Willingness to give informed consent.
Availability of donor tissue for testing. This could include splenic or peripheral blood lymphocytes from a cadaveric donor or a willing living donor enrolled on the Clinical Center Living Donor Protocol who consents to periodic phlebotomy for peripheral blood lymphocyte isolation.
Availability of adequate donor bone marrow for infusion.
EXCLUSION CRITERIA:
Immunosuppressive drug therapy at the time of or 2 months prior to enrollment. Specifically, candidates may not be taking prednisone, cyclosporine, tacrolimus, azathioprine, mycophenolate mofetil, antilymphocyte agents, cyclophosphamide, methotrexate, or other agents whose therapeutic effect is immunosuppressive.
Treatment with a nucleoside analogue chemotherapeutic agent (i.e. fludarabine phosphate, cladribine, or pentostatin) within 12 months of kidney transplant.
Absolute lymphocyte count less than 1000/mm(3) prior to first dose of Thymogobulin.
Any active malignancy or any history of a hematologic malignancy or lymphoma. Patients with primary, cutaneous basal cell or squamous cell cancers may be enrolled providing the lesions are appropriately treated prior to transplant.
Donor/recipient combinations in which there are 0 HLA mismatches or in which the donor is homozygous for a shared HLA haplotype. Related donor/recipient combinations with a one haplotype match. Serologic HLA typing to be conducted at the Walter Reed Army Medical Center Tissue Typing Laboratory.
Sensitization as defined by historical or current PRA less than 20 percent in patients receiving their first kidney allograft.
First kidney graft survival less than 3 years as a consequence of acute/chronic rejection or positive T or B cell crossmatch in patients receiving second kidney allograft.
Historical or current positive T cell cross match between donor and recipient.
Significant coagulopathy or requirement for anticoagulation therapy that would contraindicate protocol allograft biopsies.
Platelet count less than 75,000/mm(3) at the time of transplant.
Any known immunodeficiency syndrome such as HIV, Chronic Granulomatous Disease, Severe Combined Immunodeficiency, DiGeorge Syndrome, etc.
Presence of uncorrected cardiac insufficiency (either valvular or vascular) or major vascular disease.
Subjects unwilling/unable to practice birth control if potentially fertile.

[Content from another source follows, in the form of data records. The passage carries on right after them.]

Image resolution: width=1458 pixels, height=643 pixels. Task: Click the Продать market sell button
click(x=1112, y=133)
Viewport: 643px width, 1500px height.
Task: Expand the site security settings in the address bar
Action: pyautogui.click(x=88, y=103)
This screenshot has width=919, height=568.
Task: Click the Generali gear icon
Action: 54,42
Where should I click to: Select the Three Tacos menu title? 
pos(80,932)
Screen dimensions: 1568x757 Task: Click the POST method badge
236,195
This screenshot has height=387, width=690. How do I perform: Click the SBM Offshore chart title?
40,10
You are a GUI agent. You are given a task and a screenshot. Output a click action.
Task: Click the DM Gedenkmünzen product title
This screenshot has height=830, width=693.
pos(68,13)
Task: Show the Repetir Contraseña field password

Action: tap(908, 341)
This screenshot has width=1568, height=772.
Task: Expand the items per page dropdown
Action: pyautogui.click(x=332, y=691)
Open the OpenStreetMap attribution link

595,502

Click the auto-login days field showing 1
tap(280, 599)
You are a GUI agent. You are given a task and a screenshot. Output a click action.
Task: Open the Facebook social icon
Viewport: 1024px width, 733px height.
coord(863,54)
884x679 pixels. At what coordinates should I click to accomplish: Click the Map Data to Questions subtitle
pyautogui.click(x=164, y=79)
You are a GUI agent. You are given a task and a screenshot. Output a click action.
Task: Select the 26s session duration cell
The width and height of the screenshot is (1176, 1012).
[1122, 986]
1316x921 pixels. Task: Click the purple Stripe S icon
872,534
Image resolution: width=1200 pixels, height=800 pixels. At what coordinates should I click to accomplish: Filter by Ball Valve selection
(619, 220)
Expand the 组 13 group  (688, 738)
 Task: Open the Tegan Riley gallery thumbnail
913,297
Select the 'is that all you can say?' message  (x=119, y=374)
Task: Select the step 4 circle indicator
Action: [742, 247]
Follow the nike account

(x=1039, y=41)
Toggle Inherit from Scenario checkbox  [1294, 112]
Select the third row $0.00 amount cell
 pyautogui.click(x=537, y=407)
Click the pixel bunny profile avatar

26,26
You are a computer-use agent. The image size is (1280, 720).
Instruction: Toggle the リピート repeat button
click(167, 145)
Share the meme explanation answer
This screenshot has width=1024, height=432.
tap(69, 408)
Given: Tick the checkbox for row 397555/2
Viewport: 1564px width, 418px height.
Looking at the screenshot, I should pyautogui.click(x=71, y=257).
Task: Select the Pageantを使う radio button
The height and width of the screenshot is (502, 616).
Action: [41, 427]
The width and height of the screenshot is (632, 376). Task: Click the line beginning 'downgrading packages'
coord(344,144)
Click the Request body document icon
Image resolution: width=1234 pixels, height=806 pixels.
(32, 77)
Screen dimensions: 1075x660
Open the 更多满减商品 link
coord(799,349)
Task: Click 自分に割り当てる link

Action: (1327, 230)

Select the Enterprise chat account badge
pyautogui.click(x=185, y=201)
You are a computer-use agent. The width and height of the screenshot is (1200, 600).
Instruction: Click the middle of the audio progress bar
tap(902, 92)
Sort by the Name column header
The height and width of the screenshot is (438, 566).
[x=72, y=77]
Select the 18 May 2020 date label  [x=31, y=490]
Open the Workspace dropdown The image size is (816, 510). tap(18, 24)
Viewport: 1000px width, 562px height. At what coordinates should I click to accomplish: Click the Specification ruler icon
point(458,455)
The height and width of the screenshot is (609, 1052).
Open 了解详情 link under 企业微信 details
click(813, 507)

Presence of active or chronic infection.
Any condition that would likely increase the risk of protocol participation or confound data interpretation such as inability or unwillingness to comply with protocol monitoring and therapy, including, among others, a history of noncompliance, circumstances where compliance with protocol requirements is not feasible due to living conditions, travel restrictions, access to urgent medical services, or access to anti-rejection drugs after the research protocol is completed.
CMV positive donor to CMV negative recipient.
Any history of allergy or anaphalaxis to rabbit proteins.